Things to do>
**a)** From the guide on extending a phplrt lexer, list every lexer method that it names or calls.
**b)** Extend the guide on modifying a phplrt lexer, starting right after its final sentence.

----- Selected passage

Lexer Extension

When the lexer is already created, sometimes it may be necessary to modify it. Phplrt provides an imperative interface for controlling the behavior of the lexer after it instantiating.

Adding New Tokens

It is worth remembering that the order of determining tokens in a lexer affects its logic. Therefore, to add new tokens, there are methods for adding a new token to the beginning (prepend) or end (append) of the token definitions list.

Append

<?php

$lexer = new \Phplrt\Lexer\Lexer(['T_INT' => '\d+']);

$lexer->append('T_FLOAT', '\d+\.\d+');

// Expected Token Definitions:
// [
//     'T_INT' => '\d+',
//     'T_FLOAT' => '\d+\.\d+',
// ]

This is incorrect behavior because any numbers will be determined primarily as T_INT.

foreach ($lexer->lex('42.0') as $i => $token) {
    echo $i . ' => ' . $token . "\n";
}

//
// Expected Output:
//
// 0 => "42" (T_INT)
// 1 => Syntax error, unrecognized "."
//      1. | 42.0
//         |   ^ in .../Lexer/src/Exception/UnrecognizedTokenException.php:40

Prepend

In this case, we needed to use the prepend method.

<?php

$lexer = new \Phplrt\Lexer\Lexer(['T_INT' => '\d+']);

$lexer->prepend('T_FLOAT', '\d+\.\d+');

// Expected Token Definitions:
// [
//     'T_FLOAT' => '\d+\.\d+',
//     'T_INT' => '\d+',
// ]
foreach ($lexer->lex('42.0') as $i => $token) {
    echo $i . ' => ' . $token . "\n";
}

//
// Expected Output:
//
// 0 => "42.0" (T_FLOAT)
// 1 => \0
//

Append Many

In the case when you need to add several new tokens to the end, you can use the appendMany method.

----------
----- Excerpted records

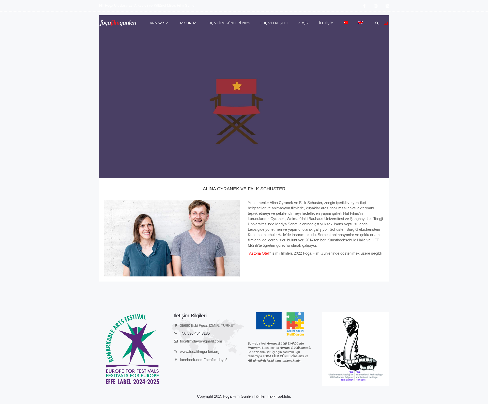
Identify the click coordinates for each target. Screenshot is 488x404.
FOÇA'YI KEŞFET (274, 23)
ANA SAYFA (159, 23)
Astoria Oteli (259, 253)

----------
----- Excerpted records

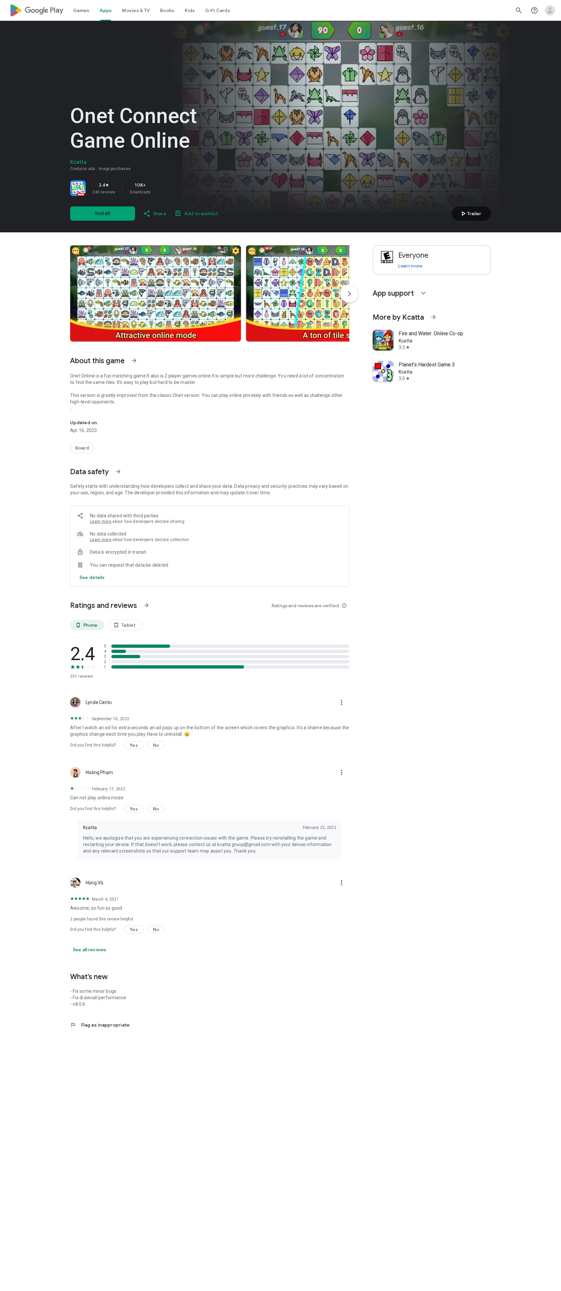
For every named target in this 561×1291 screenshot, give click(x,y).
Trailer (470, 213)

----------

Expected answers>
**a)** append, prepend, lex, appendMany

**b)**
$lexer = new \Phplrt\Lexer\Lexer(['T_WHITESPACE' => '\s+']);

$lexer->appendMany([
    'T_FLOAT' => '\d+\.\d+',
    'T_INT'   => '\d+',
]);

// Expected Token Definitions:
// [
//     'T_WHITESPACE' => '\s+',
//     'T_FLOAT' => '\d+\.\d+',
//     'T_INT' => '\d+',
// ]

Prepend Many

In the case when you need to add several new tokens to the end, you can use the appendMany method.

$lexer = new \Phplrt\Lexer\Lexer(['T_WHITESPACE' => '\s+']);

$lexer->prependMany([
    'T_INT'   => '\d+',
    'T_FLOAT' => '\d+\.\d+',
]);

// Expected Token Definitions:
// [
//     'T_INT' => '\d+',
//     'T_FLOAT' => '\d+\.\d+',
//     'T_WHITESPACE' => '\s+',
// ]

Please note that the entire list was added to the beginning, and not each of the tokens. In case for each of the transferred tokens to be added to the beginning, the second argument of the prependMany method should be specified

$lexer = new \Phplrt\Lexer\Lexer(['T_WHITESPACE' => '\s+']);

$lexer->prependMany([
    'T_INT'   => '\d+',
    'T_FLOAT' => '\d+\.\d+',
]);

// Expected Token Definitions:
// [
//     'T_FLOAT' => '\d+\.\d+',
//     'T_INT' => '\d+',
//     'T_WHITESPACE' => '\s+',
// ]

Removing Tokens

In addition to adding tokens, it is possible to delete old.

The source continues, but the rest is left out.